The purpose of this project is to compare the exponential distribution with the Central Limit Theorem. The exponential distribution can be simulated in R with rexp(n, lambda) where lambda is the rate parameter. The mean of exponential distribution is 1/lambda and the standard deviation is also 1/lambda. The following instructions have been provided: Set lambda = 0.2 for all of the simulations. Investigate the distribution of averages of 40 exponentials over a 1000 simulations.
# set seed for reproducability
set.seed(12345)
# Set sampling values as described in the project instructions
lambda <- 0.2 # lambda
n <- 40 # number of exponentials
sims <- 1000 # number of simulations
#Run simulations
sim_exp <- replicate(sims, rexp(n, lambda))
#Calc the means of the exponential simulations
means_exp <- apply(sim_exp, 2, mean)
#Histogram of the means
hist(means_exp, breaks=40, xlim = c(2,9), main="Exponential Function Simulation Means",
col = "salmon")
Question 1 - Sample Mean vs Theoretical Mean The mean of the exponential distribution is 1/lambda. In this case, lambda is 0.2. Therefore, the theoretical mean should result as 5 (i.e. 1 / 0.2). Let’ss see if that holds true.

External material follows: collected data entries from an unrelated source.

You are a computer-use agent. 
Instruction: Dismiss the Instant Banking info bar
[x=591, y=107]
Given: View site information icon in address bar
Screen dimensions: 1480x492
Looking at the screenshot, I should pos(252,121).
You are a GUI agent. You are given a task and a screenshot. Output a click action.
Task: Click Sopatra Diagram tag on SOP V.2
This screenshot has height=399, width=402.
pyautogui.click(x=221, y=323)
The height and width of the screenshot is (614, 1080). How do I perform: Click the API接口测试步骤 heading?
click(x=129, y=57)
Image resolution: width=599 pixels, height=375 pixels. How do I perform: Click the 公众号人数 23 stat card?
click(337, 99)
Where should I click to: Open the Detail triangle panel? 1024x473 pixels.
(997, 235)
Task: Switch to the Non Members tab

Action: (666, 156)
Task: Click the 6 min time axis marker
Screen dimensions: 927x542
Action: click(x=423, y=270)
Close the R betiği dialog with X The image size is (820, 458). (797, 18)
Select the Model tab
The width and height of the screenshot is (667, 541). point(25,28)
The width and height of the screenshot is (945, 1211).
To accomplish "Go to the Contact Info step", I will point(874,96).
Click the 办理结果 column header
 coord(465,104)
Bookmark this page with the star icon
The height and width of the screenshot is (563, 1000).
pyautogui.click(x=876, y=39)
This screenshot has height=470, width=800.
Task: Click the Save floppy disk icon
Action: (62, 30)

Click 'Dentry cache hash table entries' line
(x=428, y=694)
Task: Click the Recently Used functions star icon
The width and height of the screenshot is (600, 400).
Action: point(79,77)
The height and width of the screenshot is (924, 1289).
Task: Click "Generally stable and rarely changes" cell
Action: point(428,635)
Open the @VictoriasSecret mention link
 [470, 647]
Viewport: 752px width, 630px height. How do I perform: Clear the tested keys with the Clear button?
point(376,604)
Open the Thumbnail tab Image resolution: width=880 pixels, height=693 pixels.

# plot histogram of the sample means
hist(means_exp, col="salmon", main="Theoretical Mean vs. Actual Mean", xlim = c(2,9),breaks=40, xlab = "Simulation Means")
# plot a vertical red line at the mean of the sample means
abline(v=mean(means_exp), lwd="4", col="black")
# determine the mean of our sample means
mean(means_exp)
## [1] 4.971972
Our sample mean above is very close to our theoretical mean of 5.
Question 2 - Sample Variance vs Theoretical Variance The standard deviation of the exponential distribution is (1/lambda) / sqrt(n). Next, we’ll see if this matches our simulations.
# theoretical standard deviation vs. simulation standard deviation
print(paste("Theoretical standard deviation: ", round( (1/lambda)/sqrt(n) ,4)))
## [1] "Theoretical standard deviation: 0.7906"
print(paste("Practical standard deviation: ", round(sd(means_exp) ,4)))
## [1] "Practical standard deviation: 0.7716"
print(paste("Theoretical variance: ", round( ((1/lambda)/sqrt(n))^2 ,4)))
## [1] "Theoretical variance: 0.625"
print(paste("Practical variance: ", round(sd(means_exp)^2 ,4)))
## [1] "Practical variance: 0.5954"
The formulas above show us that the variances are very close.
Question 3 - Distribution Finally, we’ll investigate whether the exponential distribution is approximately normal. As per the Central Limit Theorem, the means of the sample simulations should follow a normal distribution.
#General Plot with ditribution curve drawn
hist(means_exp, prob=TRUE, col="salmon", main="Exponential Function Simulation Means", breaks=40, xlim=c(2,9), xlab = "Simulation Means")
lines(density(means_exp), lwd=3, col="red")
# Normal distribution line creation
x <- seq(min(means_exp), max(means_exp), length=2*n)
y <- dnorm(x, mean=1/lambda, sd=sqrt(((1/lambda)/sqrt(n))^2))
lines(x, y, pch=22, col="black", lwd=2, lty = 2)
As the graph shows, the distribution of means of our sampled exponential distributions appear to follow a normal distribution, due to the Central Limit Theorem. If we increased our number of samples (currently 1000), the distribution would be even closer to the standard normal distribution.The dotted line above is a normal distribution curve and we can see that it is very close to our sampled curve, which is the red line above.